The Guru says that the Divine has no limits. So when we say there will never be another like him, we are really cursing ourselves. Saying that the Divine has a limit. That the Divine could never do better than him. That the Divine could only make a life like that once a century or once an age.

But Guru says the Divine has no limits. So if we in purity of heart - each one of us - give ourselves to the Divine completely in that same state of surrender; if we follow the words of the Guru, "Man, tan, dhan - sabh tayraa." "Mind, body and earthly possessions - they all belong to Thee;" then what limit is there in what the Creator can create with our lives? What limit is there in what we can each of us become individually? Why not collectively be a billion times greater than him? Why are we limiting that Unlimited God - when everything he taught us, everything he sacrificed in order to teach us - was to give us the chance to realize that Unlimited God within ourselves?

It isn't that by our own ego we can become anything. Or by our own manipulations and machinations we can achieve anything. We can't. But we can surrender ourselves completely to the Unlimited One and in that way - 100 people, 1000 people, a million people could become 10 times, 100 times, a billion times greater than him. In the Will of the Divine.

Isn't that what's needed right now in the world? A nation of people who can do what he did - and more?

It's the prayer I hold for all of us as we cross this threshold of the 1000 days. That we experience and realize the Unlimited One within ourselves and within each other. That we let ourselves speak, project, pray, act and serve so that we do not live in the shadow of a memory of a great man. But rather - like a million suns, trust the Guru's teachings and burst into the experience of our own Light - to be a guiding force for love, healing and peace in a dark and frightening world.

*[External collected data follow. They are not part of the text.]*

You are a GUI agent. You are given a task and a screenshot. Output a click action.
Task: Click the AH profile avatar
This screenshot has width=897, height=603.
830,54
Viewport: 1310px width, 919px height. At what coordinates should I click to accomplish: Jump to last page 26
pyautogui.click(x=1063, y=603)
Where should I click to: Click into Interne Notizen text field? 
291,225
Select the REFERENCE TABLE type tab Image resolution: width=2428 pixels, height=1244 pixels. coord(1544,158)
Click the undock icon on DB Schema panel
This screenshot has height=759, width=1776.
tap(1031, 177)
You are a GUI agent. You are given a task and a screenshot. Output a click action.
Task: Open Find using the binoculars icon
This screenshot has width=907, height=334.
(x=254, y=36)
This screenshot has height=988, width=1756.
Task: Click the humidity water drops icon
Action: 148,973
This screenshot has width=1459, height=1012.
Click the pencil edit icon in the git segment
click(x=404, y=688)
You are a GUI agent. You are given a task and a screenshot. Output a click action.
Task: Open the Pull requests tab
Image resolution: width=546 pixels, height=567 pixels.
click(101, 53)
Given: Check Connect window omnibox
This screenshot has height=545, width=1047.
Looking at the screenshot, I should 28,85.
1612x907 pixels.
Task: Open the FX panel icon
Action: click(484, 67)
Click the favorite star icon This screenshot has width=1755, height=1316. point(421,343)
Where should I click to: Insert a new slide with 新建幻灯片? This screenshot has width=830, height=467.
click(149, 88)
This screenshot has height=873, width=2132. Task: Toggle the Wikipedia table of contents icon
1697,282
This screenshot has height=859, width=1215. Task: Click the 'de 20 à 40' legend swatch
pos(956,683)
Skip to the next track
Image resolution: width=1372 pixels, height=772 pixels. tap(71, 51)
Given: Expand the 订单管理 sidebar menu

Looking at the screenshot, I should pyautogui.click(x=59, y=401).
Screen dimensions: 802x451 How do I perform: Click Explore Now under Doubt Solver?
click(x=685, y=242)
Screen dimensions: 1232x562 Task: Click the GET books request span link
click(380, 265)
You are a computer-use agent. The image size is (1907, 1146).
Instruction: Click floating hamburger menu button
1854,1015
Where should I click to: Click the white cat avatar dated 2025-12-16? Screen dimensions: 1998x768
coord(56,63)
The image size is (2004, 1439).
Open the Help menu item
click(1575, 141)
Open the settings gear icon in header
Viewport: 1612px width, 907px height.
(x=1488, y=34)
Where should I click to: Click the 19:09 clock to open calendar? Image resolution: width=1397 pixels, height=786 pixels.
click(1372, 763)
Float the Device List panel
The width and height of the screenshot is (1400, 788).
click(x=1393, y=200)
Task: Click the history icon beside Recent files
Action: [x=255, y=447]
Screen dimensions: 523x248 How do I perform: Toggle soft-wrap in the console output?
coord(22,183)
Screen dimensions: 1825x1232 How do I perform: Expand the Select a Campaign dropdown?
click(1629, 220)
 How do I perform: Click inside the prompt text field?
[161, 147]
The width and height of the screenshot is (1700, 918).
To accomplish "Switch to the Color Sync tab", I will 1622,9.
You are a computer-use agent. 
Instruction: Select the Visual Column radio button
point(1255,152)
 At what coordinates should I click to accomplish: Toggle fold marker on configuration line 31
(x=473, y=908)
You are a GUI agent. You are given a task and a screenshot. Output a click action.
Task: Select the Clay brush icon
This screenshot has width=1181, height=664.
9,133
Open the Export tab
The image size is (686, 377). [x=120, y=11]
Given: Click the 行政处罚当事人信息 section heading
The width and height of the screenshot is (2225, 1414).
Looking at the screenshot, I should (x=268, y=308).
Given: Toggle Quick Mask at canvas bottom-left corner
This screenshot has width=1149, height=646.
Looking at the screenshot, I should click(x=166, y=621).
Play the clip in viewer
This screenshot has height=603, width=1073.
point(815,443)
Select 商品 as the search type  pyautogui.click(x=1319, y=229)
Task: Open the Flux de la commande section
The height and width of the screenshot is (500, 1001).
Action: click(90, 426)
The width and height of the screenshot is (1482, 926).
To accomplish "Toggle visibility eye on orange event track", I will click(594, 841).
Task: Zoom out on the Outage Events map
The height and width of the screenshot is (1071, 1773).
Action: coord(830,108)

May you find the Unlimited One within your own heart and allow it to create you to become whatever It chooses you to become.

All Love in the Divine,

Sardarni Sahiba Ek Ong Kaar Kaur Khalsa
July 2, 2007


(July 2, 2007 marks the 1000th day since the Siri Singh Sahib Bhai Sahib Harbhajan Singh Khalsa Yogiji's Light merged with the Supreme Light. The number 1,000 symbolizes both completion and mastery. As we mark July 2, 2007, the 1,000th day since the Siri Singh Sahib’s passing, we honor the experience of completion and we also honor new beginnings. This occasion of 1,000 days marks the completion of our cycle of integration as a spiritual family. It is the completion of our group karmas and the beginning of the universal destiny in which each person exists as a subtle embodiment of the consciousness of the Dharma. - Dr. Gurucharan Singh Khalsa and Guruka Singh Khalsa.)